Records from a dataset
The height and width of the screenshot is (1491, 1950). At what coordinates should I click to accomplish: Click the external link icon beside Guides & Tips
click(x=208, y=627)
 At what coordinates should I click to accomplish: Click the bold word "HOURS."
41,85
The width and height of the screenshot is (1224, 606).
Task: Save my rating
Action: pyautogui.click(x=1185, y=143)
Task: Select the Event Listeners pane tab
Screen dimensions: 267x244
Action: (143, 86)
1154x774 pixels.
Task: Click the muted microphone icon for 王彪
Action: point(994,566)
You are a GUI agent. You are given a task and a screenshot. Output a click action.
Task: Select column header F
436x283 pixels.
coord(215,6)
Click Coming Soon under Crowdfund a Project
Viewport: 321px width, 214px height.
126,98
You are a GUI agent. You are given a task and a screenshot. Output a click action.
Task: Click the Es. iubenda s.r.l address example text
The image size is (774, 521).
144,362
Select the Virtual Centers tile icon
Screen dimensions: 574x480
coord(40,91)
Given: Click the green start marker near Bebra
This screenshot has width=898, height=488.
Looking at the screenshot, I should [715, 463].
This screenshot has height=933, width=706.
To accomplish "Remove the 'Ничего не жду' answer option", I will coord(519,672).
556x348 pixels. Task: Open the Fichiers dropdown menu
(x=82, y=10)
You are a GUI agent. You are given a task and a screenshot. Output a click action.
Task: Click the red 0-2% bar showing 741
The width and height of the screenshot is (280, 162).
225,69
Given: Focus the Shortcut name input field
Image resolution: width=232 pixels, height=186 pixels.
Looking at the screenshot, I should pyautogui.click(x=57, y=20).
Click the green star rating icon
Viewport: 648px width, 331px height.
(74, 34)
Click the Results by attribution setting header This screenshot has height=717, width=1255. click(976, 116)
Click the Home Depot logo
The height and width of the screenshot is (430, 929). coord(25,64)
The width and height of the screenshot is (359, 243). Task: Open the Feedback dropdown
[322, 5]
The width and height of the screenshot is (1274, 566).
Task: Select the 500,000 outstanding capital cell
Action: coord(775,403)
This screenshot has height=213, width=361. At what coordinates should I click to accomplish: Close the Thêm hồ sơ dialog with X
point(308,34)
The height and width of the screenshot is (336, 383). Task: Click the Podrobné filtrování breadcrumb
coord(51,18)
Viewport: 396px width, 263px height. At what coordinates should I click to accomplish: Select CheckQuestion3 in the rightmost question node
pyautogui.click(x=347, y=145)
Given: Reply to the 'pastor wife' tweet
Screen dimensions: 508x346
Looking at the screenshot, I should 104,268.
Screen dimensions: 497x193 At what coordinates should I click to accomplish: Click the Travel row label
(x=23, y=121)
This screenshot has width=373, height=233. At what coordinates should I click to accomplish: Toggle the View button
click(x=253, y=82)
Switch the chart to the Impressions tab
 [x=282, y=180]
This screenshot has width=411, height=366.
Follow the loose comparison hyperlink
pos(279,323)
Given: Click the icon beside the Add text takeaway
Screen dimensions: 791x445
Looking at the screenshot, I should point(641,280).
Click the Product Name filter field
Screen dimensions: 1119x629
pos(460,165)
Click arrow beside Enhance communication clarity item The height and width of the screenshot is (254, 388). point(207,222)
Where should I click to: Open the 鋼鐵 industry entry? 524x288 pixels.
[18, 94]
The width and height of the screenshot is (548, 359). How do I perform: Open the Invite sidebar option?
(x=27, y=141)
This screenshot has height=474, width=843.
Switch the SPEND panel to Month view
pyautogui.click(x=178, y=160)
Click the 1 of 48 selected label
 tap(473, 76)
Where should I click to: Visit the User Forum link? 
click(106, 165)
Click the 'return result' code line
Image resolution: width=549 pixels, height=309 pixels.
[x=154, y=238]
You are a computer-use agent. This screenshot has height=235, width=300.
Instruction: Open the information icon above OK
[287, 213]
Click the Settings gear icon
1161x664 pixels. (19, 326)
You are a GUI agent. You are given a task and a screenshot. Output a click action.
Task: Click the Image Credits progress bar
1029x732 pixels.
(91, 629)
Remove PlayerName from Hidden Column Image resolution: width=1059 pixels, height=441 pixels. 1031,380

## INSTRUCTIONS TO FOLLOW
Your job is to reproduce the data in full, with every line intact.

## ANSWER SPACE
The height and width of the screenshot is (1491, 1950). At what coordinates should I click to accomplish: Click the external link icon beside Guides & Tips
click(x=208, y=627)
 At what coordinates should I click to accomplish: Click the bold word "HOURS."
41,85
The width and height of the screenshot is (1224, 606).
Task: Save my rating
Action: pyautogui.click(x=1185, y=143)
Task: Select the Event Listeners pane tab
Screen dimensions: 267x244
Action: (143, 86)
1154x774 pixels.
Task: Click the muted microphone icon for 王彪
Action: point(994,566)
You are a GUI agent. You are given a task and a screenshot. Output a click action.
Task: Select column header F
436x283 pixels.
coord(215,6)
Click Coming Soon under Crowdfund a Project
Viewport: 321px width, 214px height.
126,98
You are a GUI agent. You are given a task and a screenshot. Output a click action.
Task: Click the Es. iubenda s.r.l address example text
The image size is (774, 521).
144,362
Select the Virtual Centers tile icon
Screen dimensions: 574x480
coord(40,91)
Given: Click the green start marker near Bebra
This screenshot has width=898, height=488.
Looking at the screenshot, I should [715, 463].
This screenshot has height=933, width=706.
To accomplish "Remove the 'Ничего не жду' answer option", I will coord(519,672).
556x348 pixels. Task: Open the Fichiers dropdown menu
(x=82, y=10)
You are a GUI agent. You are given a task and a screenshot. Output a click action.
Task: Click the red 0-2% bar showing 741
The width and height of the screenshot is (280, 162).
225,69
Given: Focus the Shortcut name input field
Image resolution: width=232 pixels, height=186 pixels.
Looking at the screenshot, I should pyautogui.click(x=57, y=20).
Click the green star rating icon
Viewport: 648px width, 331px height.
(74, 34)
Click the Results by attribution setting header This screenshot has height=717, width=1255. click(976, 116)
Click the Home Depot logo
The height and width of the screenshot is (430, 929). coord(25,64)
The width and height of the screenshot is (359, 243). Task: Open the Feedback dropdown
[322, 5]
The width and height of the screenshot is (1274, 566).
Task: Select the 500,000 outstanding capital cell
Action: coord(775,403)
This screenshot has height=213, width=361. At what coordinates should I click to accomplish: Close the Thêm hồ sơ dialog with X
point(308,34)
The height and width of the screenshot is (336, 383). Task: Click the Podrobné filtrování breadcrumb
coord(51,18)
Viewport: 396px width, 263px height. At what coordinates should I click to accomplish: Select CheckQuestion3 in the rightmost question node
pyautogui.click(x=347, y=145)
Given: Reply to the 'pastor wife' tweet
Screen dimensions: 508x346
Looking at the screenshot, I should 104,268.
Screen dimensions: 497x193 At what coordinates should I click to accomplish: Click the Travel row label
(x=23, y=121)
This screenshot has width=373, height=233. At what coordinates should I click to accomplish: Toggle the View button
click(x=253, y=82)
Switch the chart to the Impressions tab
 [x=282, y=180]
This screenshot has width=411, height=366.
Follow the loose comparison hyperlink
pos(279,323)
Given: Click the icon beside the Add text takeaway
Screen dimensions: 791x445
Looking at the screenshot, I should point(641,280).
Click the Product Name filter field
Screen dimensions: 1119x629
pos(460,165)
Click arrow beside Enhance communication clarity item The height and width of the screenshot is (254, 388). point(207,222)
Where should I click to: Open the 鋼鐵 industry entry? 524x288 pixels.
[18, 94]
The width and height of the screenshot is (548, 359). How do I perform: Open the Invite sidebar option?
(x=27, y=141)
This screenshot has height=474, width=843.
Switch the SPEND panel to Month view
pyautogui.click(x=178, y=160)
Click the 1 of 48 selected label
 tap(473, 76)
Where should I click to: Visit the User Forum link? 
click(106, 165)
Click the 'return result' code line
Image resolution: width=549 pixels, height=309 pixels.
[x=154, y=238]
You are a computer-use agent. This screenshot has height=235, width=300.
Instruction: Open the information icon above OK
[287, 213]
Click the Settings gear icon
1161x664 pixels. (19, 326)
You are a GUI agent. You are given a task and a screenshot. Output a click action.
Task: Click the Image Credits progress bar
1029x732 pixels.
(91, 629)
Remove PlayerName from Hidden Column Image resolution: width=1059 pixels, height=441 pixels. 1031,380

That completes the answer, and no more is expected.